It is possible to conduct the polishing using a polishing apparatus and the polishing condition which are used in usual metal polishing when polishing a substrate using the polishing composition of the invention. There are a single sided polishing apparatus and a double sided polishing apparatus as the general polishing apparatus. In the case of a single sided polishing apparatus, the substrate is held using a holder called carrier, the polishing table on which the polishing cloth is pasted is pressed against one side of the substrate and rotated while supplying the polishing composition, thereby polishing one side of the substrate. In the case of a double sided polishing apparatus, the substrate is held using a holder called carrier, the polishing table on which the polishing cloth is pasted is pressed against the facing surface of the substrate and they are rotated in the relative direction while supplying the polishing composition from above, thereby polishing both sides of the substrate. At this time, the polishing is conducted by the physical action due to the friction among the polishing pad, the polishing composition and the substrate and the chemical action proceeding between the alloy and the polishing composition.

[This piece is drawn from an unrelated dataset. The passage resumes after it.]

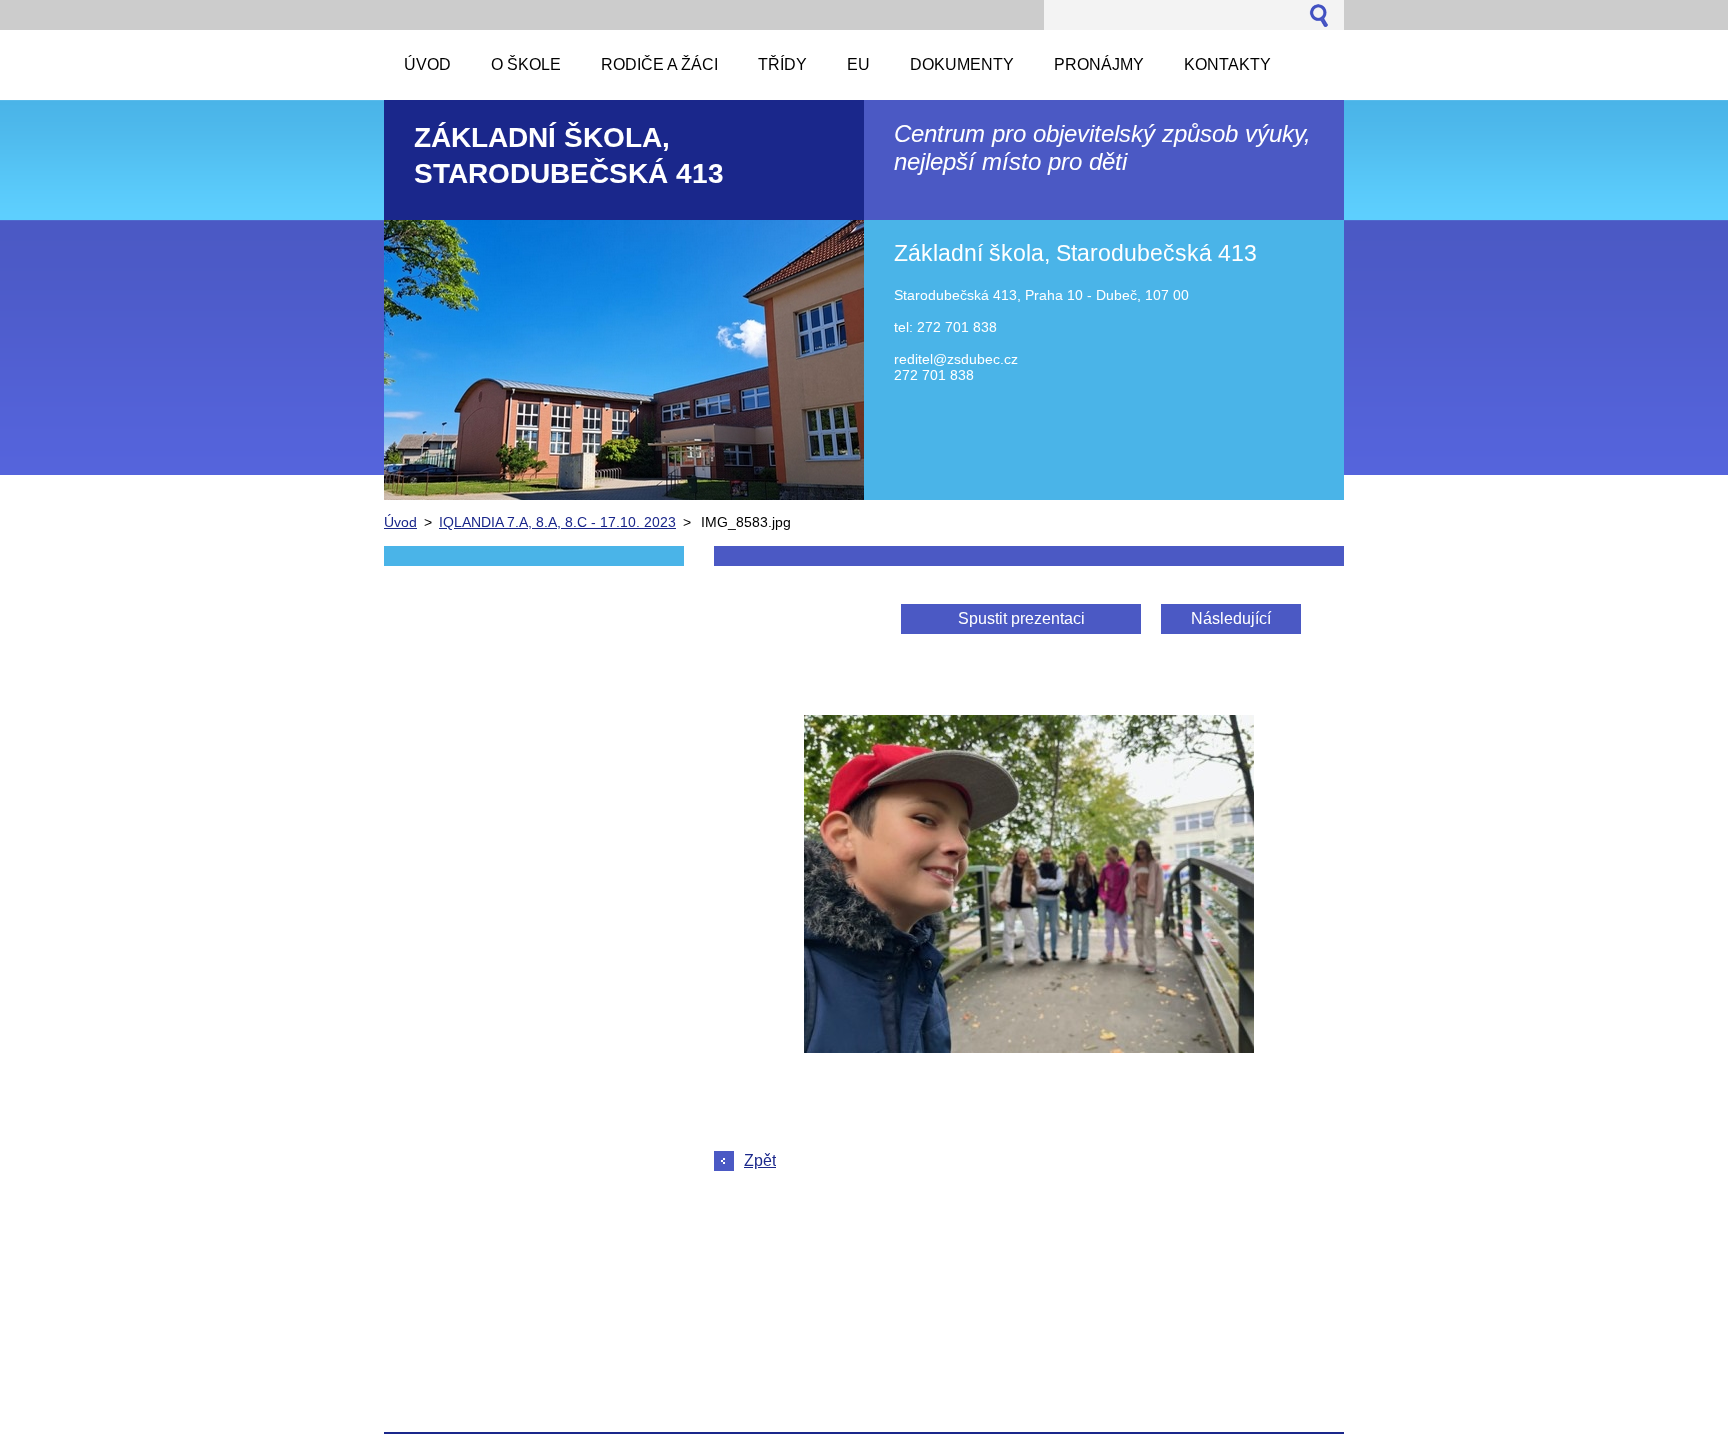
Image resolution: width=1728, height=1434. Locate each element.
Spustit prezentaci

As the polishing condition in the polishing method according to the invention, the polishing load is mentioned. In general, the frictional force by the crystalline abrasive grains increases as the polishing load increases, thus the mechanical working force is improved, and the polishing rate increases as a result. The load in the polishing method according to the invention is not particularly limited but is preferably from 50 to 1,000 g/cm2, more preferably from 80 to 800 g/cm2 and even more preferably from 100 to 600 g/cm2 per unit area of the substrate. In this range, it is possible to exert a sufficient polishing rate and to suppress the damage of substrate by the load and the generation of a defect such as scratches on the surface.
In addition, as the polishing condition in the polishing method according to the invention, the linear velocity in polishing is mentioned. In general, the linear velocity is affected by the rotation number of polishing pad, the rotation number of carrier, the size of substrate and the number of substrates, but the frictional force applied to the substrate is great when the linear velocity is great, and thus the action to mechanically polish the edge increases .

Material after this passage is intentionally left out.